■ Collected data ■
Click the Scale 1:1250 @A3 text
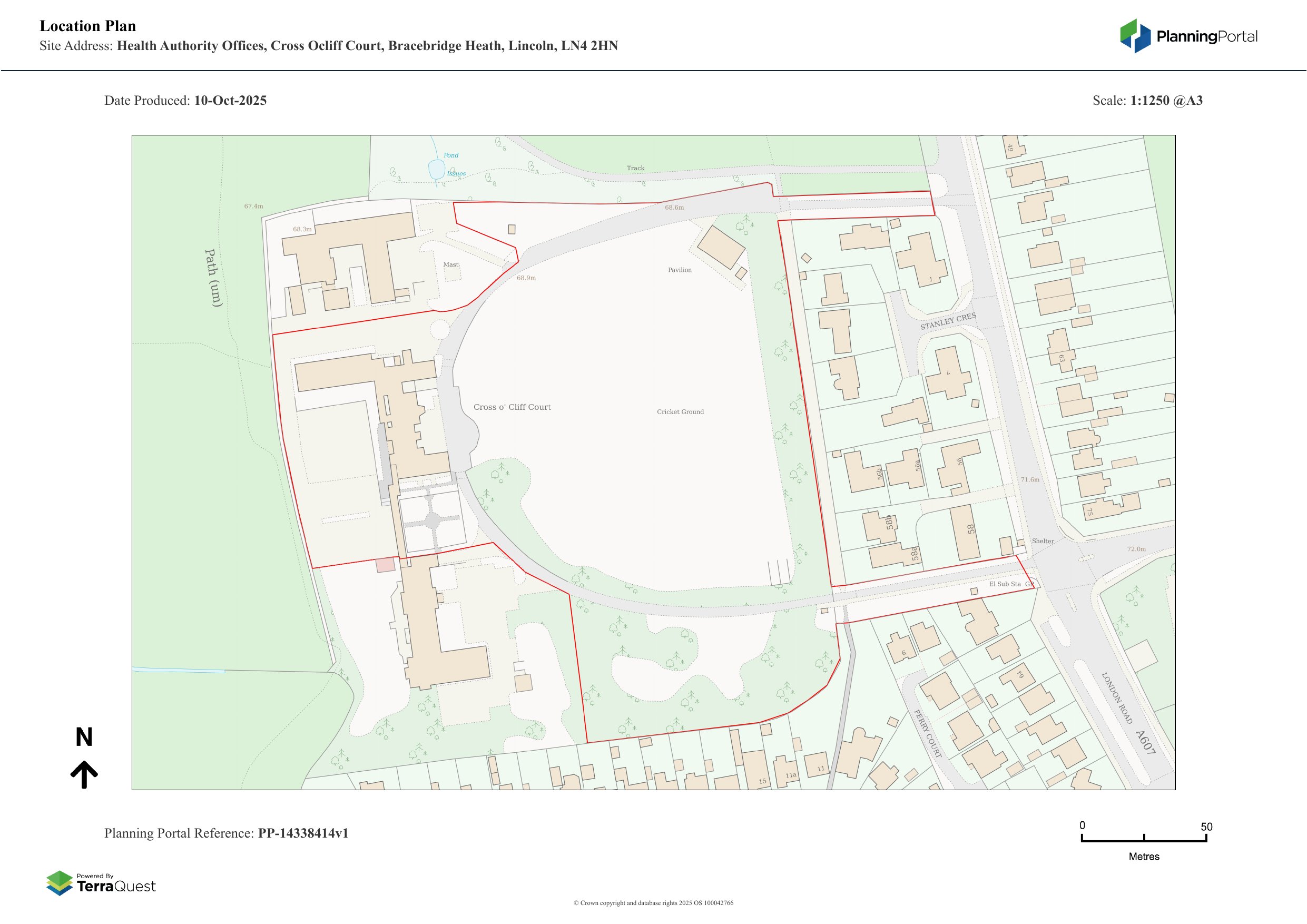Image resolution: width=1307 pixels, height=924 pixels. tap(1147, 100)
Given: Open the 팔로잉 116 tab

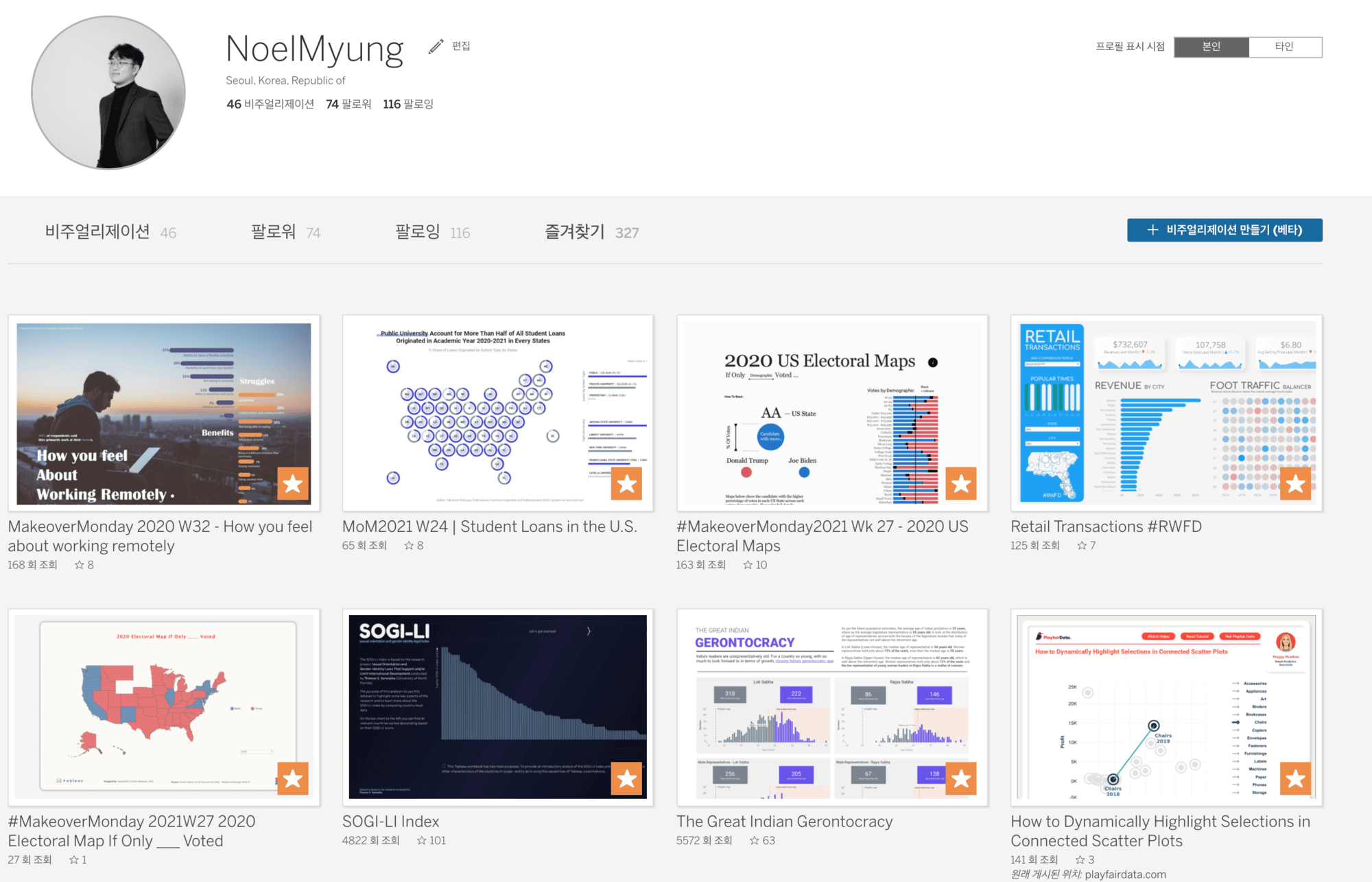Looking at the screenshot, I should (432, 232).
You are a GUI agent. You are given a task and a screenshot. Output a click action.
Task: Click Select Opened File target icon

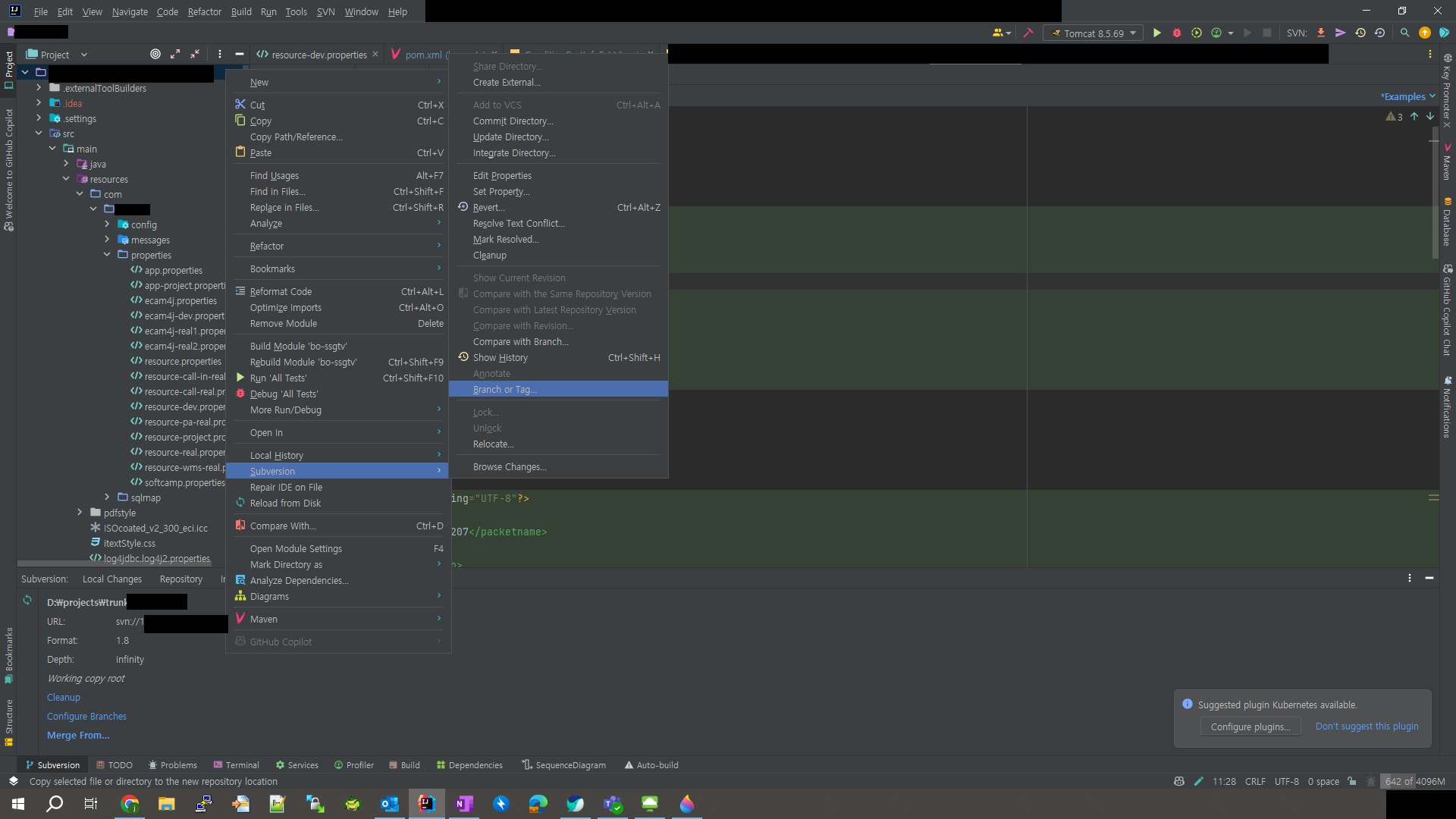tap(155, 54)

■ WHAT TO WORK ON ■
Go back to the line containing "You are a GUI" and output it and every line after it through the end of the records, exactly, but not the pictures.

■ ANSWER AREA ■
You are a GUI agent. You are given a task and a screenshot. Output a click action.
Task: Click Select Opened File target icon

tap(155, 54)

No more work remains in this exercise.